Sadly, the country has been torn into pieces by three civil wars for most of its independent life. As a group, we get regular information from intrepid travellers, including our own noble Baroness, Lady Cox, and many other contacts in Sudan, on the tragic effects of aerial bombing and attacks on civilians. We are currently preparing a report on the UK’s relations with Sudan, and I propose to touch on one aspect of this relationship.

Although I am a critic of some of the policies of the Government of Sudan—the GOS—I am also encouraged that the GOS can take criticism, and on occasion even listen to it. We should not judge other nations too much, because they too have to follow their own traditions. I recognise that Sudan has to defend itself from enemies, but at the same time there are international rules prohibiting human rights abuses and violence against people who correctly choose to follow those rules. Clergy, students, journalists, activists and individuals who speak out are always at risk of imprisonment and even torture.
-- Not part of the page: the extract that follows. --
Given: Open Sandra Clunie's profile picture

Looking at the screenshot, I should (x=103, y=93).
I have long worked with NGOs, and I feel it almost personally when Sudanese or any other NGOs are persecuted. They are part of the fabric of civil society, and to me they belong to the future of any nation, working to promote the rights of women, the role of students and improved conditions for the poor and the oppressed. Every religion understands this as charitable work, and in Sudan there are many voluntary agencies and faith organisations.
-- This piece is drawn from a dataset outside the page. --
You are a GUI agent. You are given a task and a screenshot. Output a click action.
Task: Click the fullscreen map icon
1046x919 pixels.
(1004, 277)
To their credit, in the last three years the GOS have made a new attempt—for the benefit of the outside world as much as that of Sudan—to set up a national dialogue, theoretically to draw in the many groups that might be termed the opposition. Even four neighbouring heads of state, with varying experiences of democracy, were invited to a recent conference. But the dialogue has consistently failed to attract key opposition parties such as the National Umma Party, which, along with the international community, insists that any dialogue must depend on a peace settlement in Darfur and the Two States.
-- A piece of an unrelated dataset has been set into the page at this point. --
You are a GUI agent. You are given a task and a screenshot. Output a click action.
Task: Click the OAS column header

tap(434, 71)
The Government of Sudan’s disregard for the work of the United Nations over many years is astonishing—witness the most recent report from the UN panel of experts, which conducted 10 missions but was unable to obtain visas to enter Sudan. The panel complained about aerial bombardment in Jebel Marra, which is primarily against the Abdul Wahid branch of the SLA, but it was unable to investigate allegations of crimes against civilians and displaced persons.

Washington may be softening its approach to Sudan, but it still maintains economic sanctions and insists on progress with peace negotiations. The EU takes a similar stand, and the UK can hardly do less. In their own strategic dialogue with the GOS, we all expect Her Majesty’s Government to ensure that standards of human rights are maintained, and the views of civil society are fully taken into account. I am sure we will hear about that in the reply to the debate.

The Khartoum process, on which we intend to report fully in two weeks’ time, is a labyrinthine EU exercise, which the Brexiting UK may ultimately prefer to avoid. Intended to rein in so-called terrorism and migration towards the Mediterranean, it may have the unexpected consequence that our country will be more closely identified with police, border guards and soldiers than with the Sudanese people, or the migrants.